- [Aim of the task] Retype each line below without a single alteration.

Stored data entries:
···

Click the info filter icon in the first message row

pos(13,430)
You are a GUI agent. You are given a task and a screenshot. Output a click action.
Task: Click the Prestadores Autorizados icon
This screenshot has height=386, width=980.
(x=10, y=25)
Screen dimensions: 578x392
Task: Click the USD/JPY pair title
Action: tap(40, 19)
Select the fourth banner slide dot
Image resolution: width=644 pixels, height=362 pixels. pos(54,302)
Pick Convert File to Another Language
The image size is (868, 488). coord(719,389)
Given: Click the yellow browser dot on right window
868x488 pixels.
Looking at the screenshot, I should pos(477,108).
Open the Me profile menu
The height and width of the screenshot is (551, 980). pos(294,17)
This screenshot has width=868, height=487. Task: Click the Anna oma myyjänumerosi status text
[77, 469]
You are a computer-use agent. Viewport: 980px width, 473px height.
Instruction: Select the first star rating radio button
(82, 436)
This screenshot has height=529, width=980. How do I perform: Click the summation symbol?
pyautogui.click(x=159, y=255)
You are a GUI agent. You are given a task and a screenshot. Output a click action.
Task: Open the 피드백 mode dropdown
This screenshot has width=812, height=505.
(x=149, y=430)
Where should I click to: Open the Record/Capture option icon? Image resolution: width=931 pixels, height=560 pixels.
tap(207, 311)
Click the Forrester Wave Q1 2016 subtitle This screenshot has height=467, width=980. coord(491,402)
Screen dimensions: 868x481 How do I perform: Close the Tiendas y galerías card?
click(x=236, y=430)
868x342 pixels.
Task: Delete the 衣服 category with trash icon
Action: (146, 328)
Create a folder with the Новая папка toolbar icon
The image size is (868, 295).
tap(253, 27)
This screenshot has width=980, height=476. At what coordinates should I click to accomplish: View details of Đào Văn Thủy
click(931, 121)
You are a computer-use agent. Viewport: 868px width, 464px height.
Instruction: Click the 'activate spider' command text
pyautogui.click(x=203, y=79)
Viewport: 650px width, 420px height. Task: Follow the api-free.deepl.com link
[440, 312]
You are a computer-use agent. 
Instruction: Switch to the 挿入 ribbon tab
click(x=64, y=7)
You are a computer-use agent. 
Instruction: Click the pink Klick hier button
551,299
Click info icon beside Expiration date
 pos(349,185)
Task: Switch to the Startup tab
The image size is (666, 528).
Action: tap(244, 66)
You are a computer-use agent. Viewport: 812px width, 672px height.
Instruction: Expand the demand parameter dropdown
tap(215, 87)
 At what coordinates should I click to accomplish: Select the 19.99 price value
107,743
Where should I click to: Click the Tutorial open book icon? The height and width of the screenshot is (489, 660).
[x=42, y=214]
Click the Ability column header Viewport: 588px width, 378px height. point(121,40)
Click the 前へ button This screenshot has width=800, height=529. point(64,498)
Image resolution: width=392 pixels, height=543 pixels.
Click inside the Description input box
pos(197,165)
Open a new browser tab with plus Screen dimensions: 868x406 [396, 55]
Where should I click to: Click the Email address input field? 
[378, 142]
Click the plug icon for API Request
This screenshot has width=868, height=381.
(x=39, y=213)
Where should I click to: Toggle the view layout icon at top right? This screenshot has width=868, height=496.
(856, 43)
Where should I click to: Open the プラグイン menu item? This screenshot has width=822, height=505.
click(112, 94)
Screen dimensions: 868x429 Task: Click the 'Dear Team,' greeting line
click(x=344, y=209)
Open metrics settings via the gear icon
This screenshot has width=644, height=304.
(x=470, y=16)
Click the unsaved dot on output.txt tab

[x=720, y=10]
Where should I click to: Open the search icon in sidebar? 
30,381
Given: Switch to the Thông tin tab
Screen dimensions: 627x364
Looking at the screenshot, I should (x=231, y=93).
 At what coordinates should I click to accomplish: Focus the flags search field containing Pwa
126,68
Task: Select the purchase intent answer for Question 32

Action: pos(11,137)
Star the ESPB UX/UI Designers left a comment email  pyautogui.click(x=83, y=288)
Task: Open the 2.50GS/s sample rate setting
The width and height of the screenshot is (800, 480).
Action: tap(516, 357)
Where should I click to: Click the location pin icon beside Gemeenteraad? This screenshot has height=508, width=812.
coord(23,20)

···

- [Response]
Click the info filter icon in the first message row

pos(13,430)
You are a GUI agent. You are given a task and a screenshot. Output a click action.
Task: Click the Prestadores Autorizados icon
This screenshot has height=386, width=980.
(x=10, y=25)
Screen dimensions: 578x392
Task: Click the USD/JPY pair title
Action: tap(40, 19)
Select the fourth banner slide dot
Image resolution: width=644 pixels, height=362 pixels. pos(54,302)
Pick Convert File to Another Language
The image size is (868, 488). coord(719,389)
Given: Click the yellow browser dot on right window
868x488 pixels.
Looking at the screenshot, I should pos(477,108).
Open the Me profile menu
The height and width of the screenshot is (551, 980). pos(294,17)
This screenshot has width=868, height=487. Task: Click the Anna oma myyjänumerosi status text
[77, 469]
You are a computer-use agent. Viewport: 980px width, 473px height.
Instruction: Select the first star rating radio button
(82, 436)
This screenshot has height=529, width=980. How do I perform: Click the summation symbol?
pyautogui.click(x=159, y=255)
You are a GUI agent. You are given a task and a screenshot. Output a click action.
Task: Open the 피드백 mode dropdown
This screenshot has width=812, height=505.
(x=149, y=430)
Where should I click to: Open the Record/Capture option icon? Image resolution: width=931 pixels, height=560 pixels.
tap(207, 311)
Click the Forrester Wave Q1 2016 subtitle This screenshot has height=467, width=980. coord(491,402)
Screen dimensions: 868x481 How do I perform: Close the Tiendas y galerías card?
click(x=236, y=430)
868x342 pixels.
Task: Delete the 衣服 category with trash icon
Action: (146, 328)
Create a folder with the Новая папка toolbar icon
The image size is (868, 295).
tap(253, 27)
This screenshot has width=980, height=476. At what coordinates should I click to accomplish: View details of Đào Văn Thủy
click(931, 121)
You are a computer-use agent. Viewport: 868px width, 464px height.
Instruction: Click the 'activate spider' command text
pyautogui.click(x=203, y=79)
Viewport: 650px width, 420px height. Task: Follow the api-free.deepl.com link
[440, 312]
You are a computer-use agent. 
Instruction: Switch to the 挿入 ribbon tab
click(x=64, y=7)
You are a computer-use agent. 
Instruction: Click the pink Klick hier button
551,299
Click info icon beside Expiration date
 pos(349,185)
Task: Switch to the Startup tab
The image size is (666, 528).
Action: tap(244, 66)
You are a computer-use agent. Viewport: 812px width, 672px height.
Instruction: Expand the demand parameter dropdown
tap(215, 87)
 At what coordinates should I click to accomplish: Select the 19.99 price value
107,743
Where should I click to: Click the Tutorial open book icon? The height and width of the screenshot is (489, 660).
[x=42, y=214]
Click the Ability column header Viewport: 588px width, 378px height. point(121,40)
Click the 前へ button This screenshot has width=800, height=529. point(64,498)
Image resolution: width=392 pixels, height=543 pixels.
Click inside the Description input box
pos(197,165)
Open a new browser tab with plus Screen dimensions: 868x406 [396, 55]
Where should I click to: Click the Email address input field? 
[378, 142]
Click the plug icon for API Request
This screenshot has width=868, height=381.
(x=39, y=213)
Where should I click to: Toggle the view layout icon at top right? This screenshot has width=868, height=496.
(856, 43)
Where should I click to: Open the プラグイン menu item? This screenshot has width=822, height=505.
click(112, 94)
Screen dimensions: 868x429 Task: Click the 'Dear Team,' greeting line
click(x=344, y=209)
Open metrics settings via the gear icon
This screenshot has width=644, height=304.
(x=470, y=16)
Click the unsaved dot on output.txt tab

[x=720, y=10]
Where should I click to: Open the search icon in sidebar? 
30,381
Given: Switch to the Thông tin tab
Screen dimensions: 627x364
Looking at the screenshot, I should (x=231, y=93).
 At what coordinates should I click to accomplish: Focus the flags search field containing Pwa
126,68
Task: Select the purchase intent answer for Question 32

Action: pos(11,137)
Star the ESPB UX/UI Designers left a comment email  pyautogui.click(x=83, y=288)
Task: Open the 2.50GS/s sample rate setting
The width and height of the screenshot is (800, 480).
Action: tap(516, 357)
Where should I click to: Click the location pin icon beside Gemeenteraad? This screenshot has height=508, width=812.
coord(23,20)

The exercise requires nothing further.